L'aspect de la monnaie ne trahissant point ce qui a été transformé en elle, tout, marchandise ou non, se transforme en monnaie. Rien qui ne devienne vénal, qui ne se fasse vendre et acheter ! La circulation devient la grande cornue sociale où tout se précipite pour en sortir transformé en cristal monnaie. Rien ne résiste à cette alchimie, pas même les os des saints et encore moins des choses sacrosaintes, plus délicates, res sacrosanctoe, extra commercium hominum [5]. De même que toute différence de qualité entre les marchandises s'efface dans l'argent, de même lui, niveleur radical, efface toutes les distinctions [6]. Mais l'argent est lui-même marchandise, une chose qui peut tomber sous les mains de qui que ce soit. La puissance sociale devient ainsi puissance privée des particuliers. Aussi la société antique le dénonce-t-elle comme l'agent subversif, comme le dissolvant le plus actif de son organisation économique et de ses mœurs populaires [7].

La société moderne qui, à peine née encore, tire déjà par les cheveux le dieu Plutus des entrailles de la terre, salue dans l'or, son saint Graal, l'incarnation éblouissante du principe même de sa vie.

Consignes:
1/ Dans l'extrait sur la monnaie, comment la société antique dénonce-t-elle l'argent ?
2/ Prolongez l'extrait sur la monnaie en reprenant juste après sa dernière phrase.
La liste ci-dessous provient d'une source distincte de l'extrait.

Données affichées:

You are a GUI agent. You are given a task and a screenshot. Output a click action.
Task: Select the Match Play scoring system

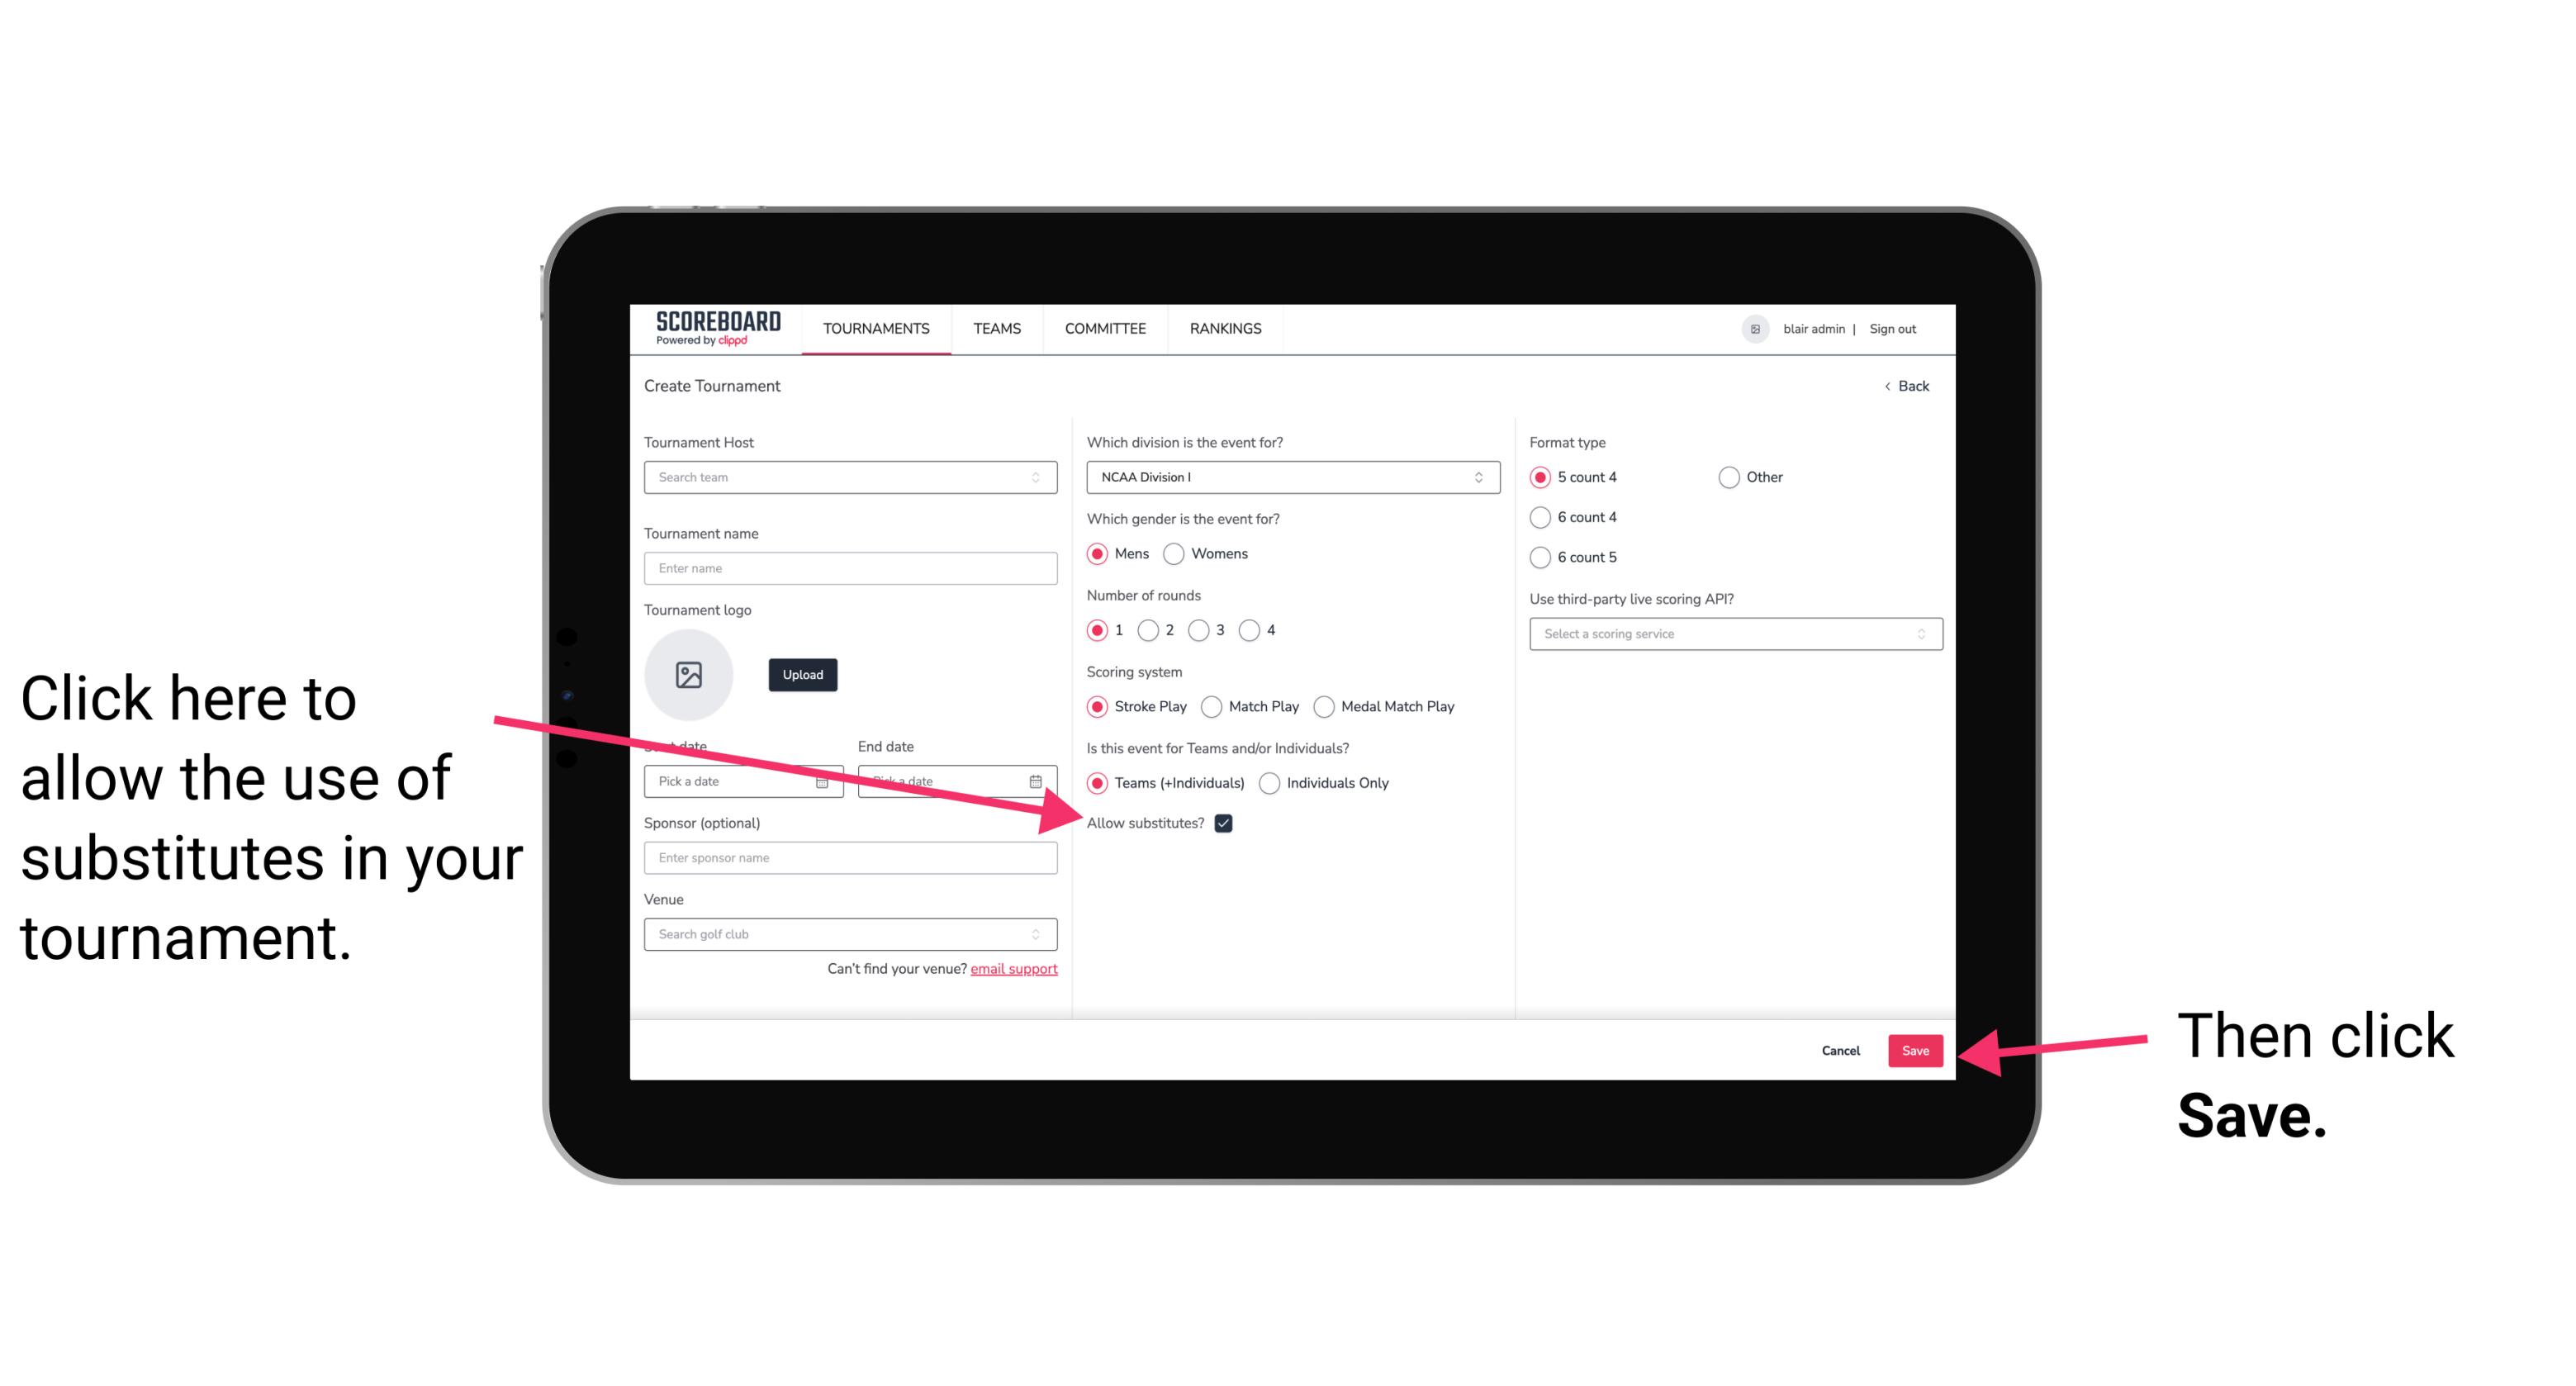pyautogui.click(x=1213, y=705)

Réponses:
1/ Comme l'agent subversif, le dissolvant le plus actif de son organisation économique et de ses mœurs populaires.

2/
La marchandise, en tant que valeur d'usage, satisfait un besoin particulier et forme un élément particulier de la richesse matérielle. Mais la valeur de la marchandise mesure le degré de sa force d'attraction sur tous les éléments de cette richesse, et par conséquent la richesse sociale de celui qui la possède. L'échangiste plus ou moins barbare, même le paysan de l'Europe occidentale, ne sait point séparer la valeur de sa forme. Pour lui, accroissement de sa réserve d'or et d'argent veut dire accroissement de valeur. Assurément la valeur du métal précieux change par suite des variations survenues soit dans sa propre valeur soit dans celle des marchandises. Mais cela n'empêche pas d'un côté, que deux cents onces d'or contiennent après comme avant plus de valeur que cent, trois cents plus que deux cents, etc., ni d'un autre côté, que la forme métallique de la monnaie reste la forme équivalente générale de toutes les marchandises, l'incarnation sociale de tout travail humain. Le penchant à thésauriser n'a, de sa nature, ni règle ni mesure. Considéré au point de vue de la qualité ou de la forme, comme représentant universel de la richesse matérielle, l'argent est sans limite parce qu'il est immédiatement transformable en toute sorte de marchandise. Mais chaque somme d'argent réelle a sa limite quantitative et n'a donc qu'une puissance d'achat restreinte. Cette contradiction entre la quantité toujours définie et la qualité de puissance infinie de l'argent ramène sans cesse le thésauriseur au travail de Sisyphe. Il en est de lui comme du conquérant que chaque conquête nouvelle ne mène qu'à une nouvelle frontière.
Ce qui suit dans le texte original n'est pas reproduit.